Lay out everything from the line containing "Given: Expand the Schema row" down to the line containing "Looking at the" in the listing as a JSON list of strings, one per line, skipping blank lines. Omit the pictures.

**Provided data**.
[start]
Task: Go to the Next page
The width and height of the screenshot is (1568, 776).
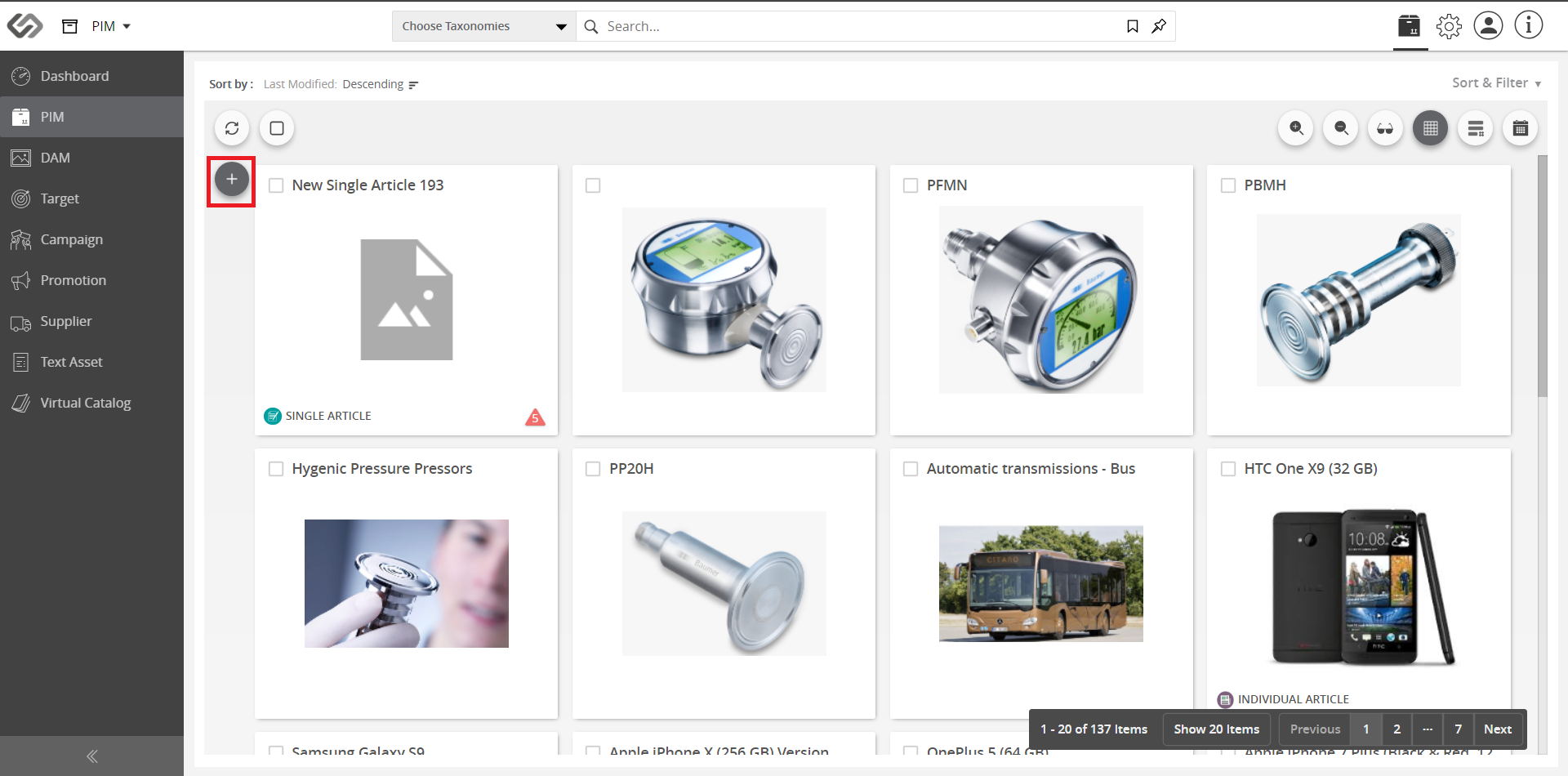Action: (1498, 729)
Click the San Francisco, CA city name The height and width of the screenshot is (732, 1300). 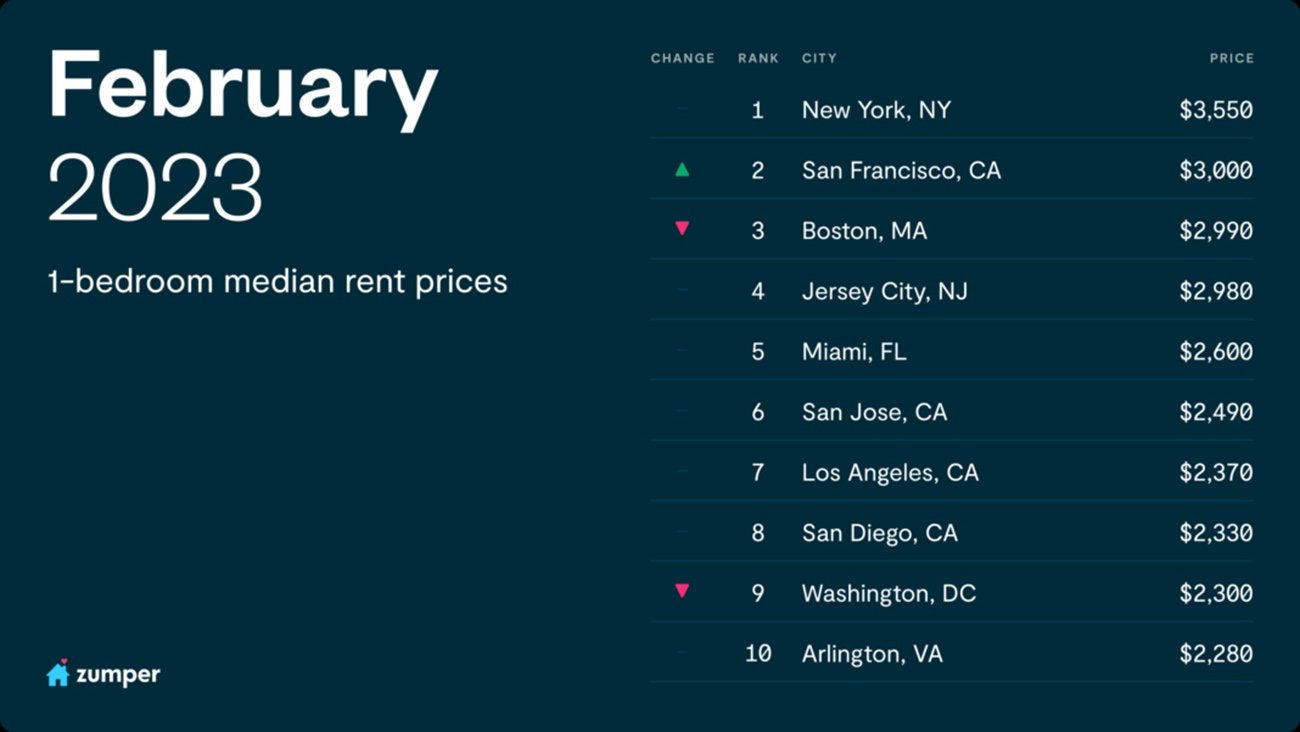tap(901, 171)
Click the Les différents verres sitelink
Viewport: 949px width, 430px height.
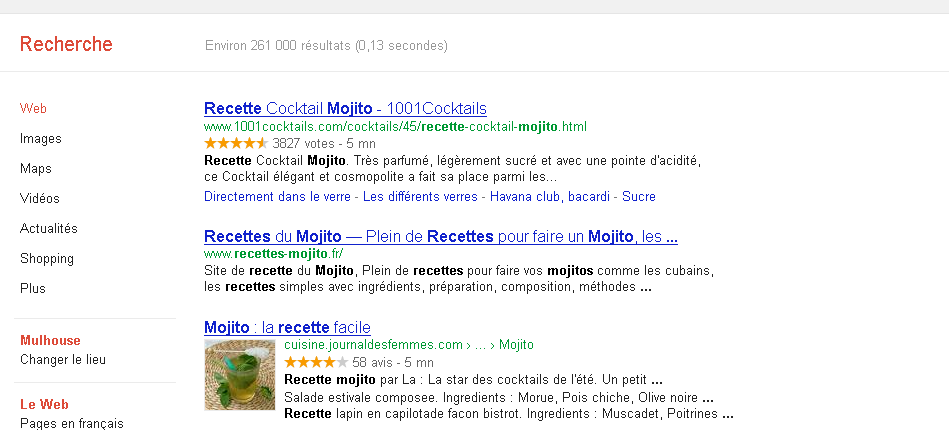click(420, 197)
[end]
[start]
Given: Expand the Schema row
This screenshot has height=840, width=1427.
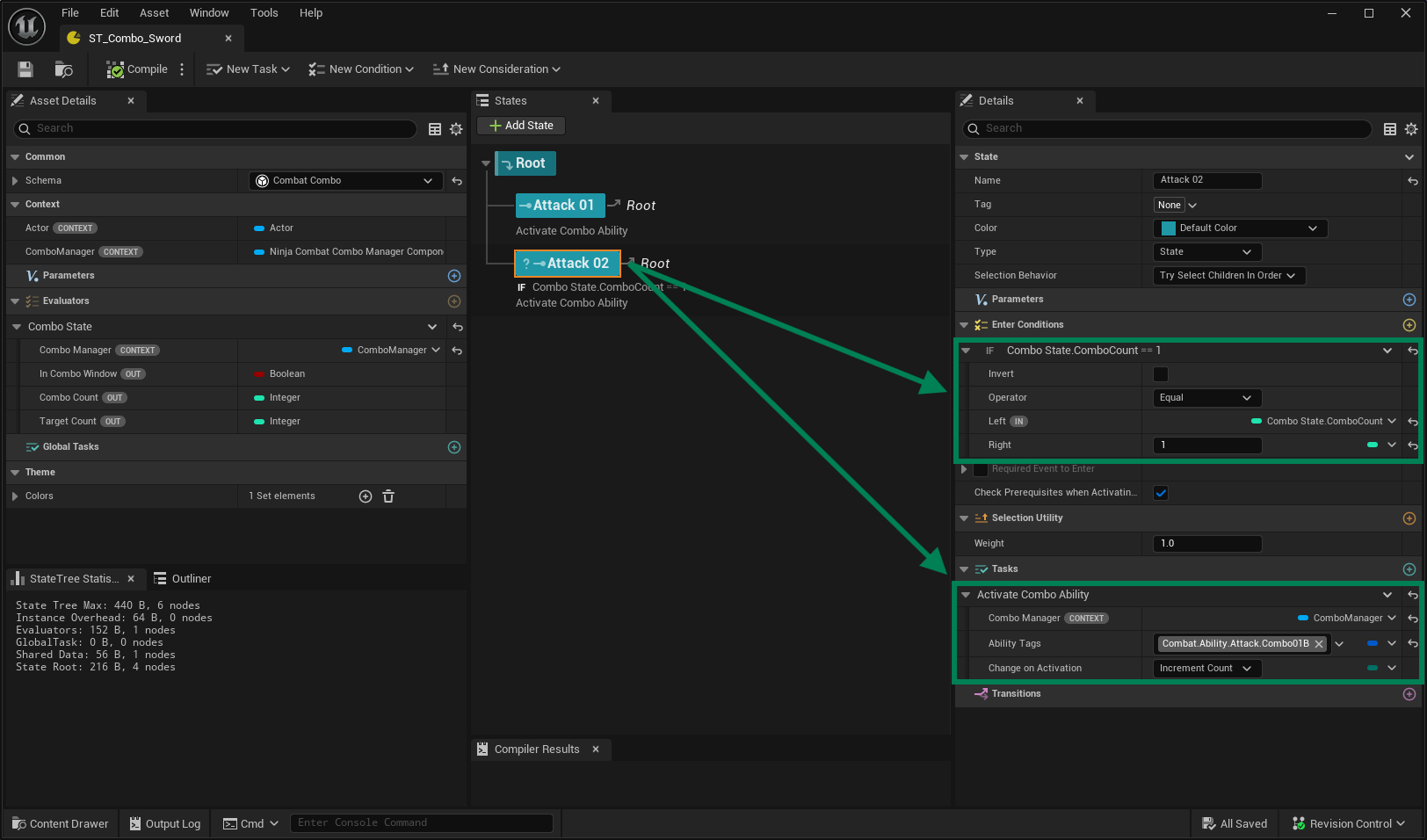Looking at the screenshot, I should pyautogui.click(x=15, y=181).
[end]
**Result of this exercise**.
[
  "Given: Expand the Schema row",
  "This screenshot has height=840, width=1427.",
  "Looking at the screenshot, I should pyautogui.click(x=15, y=181)."
]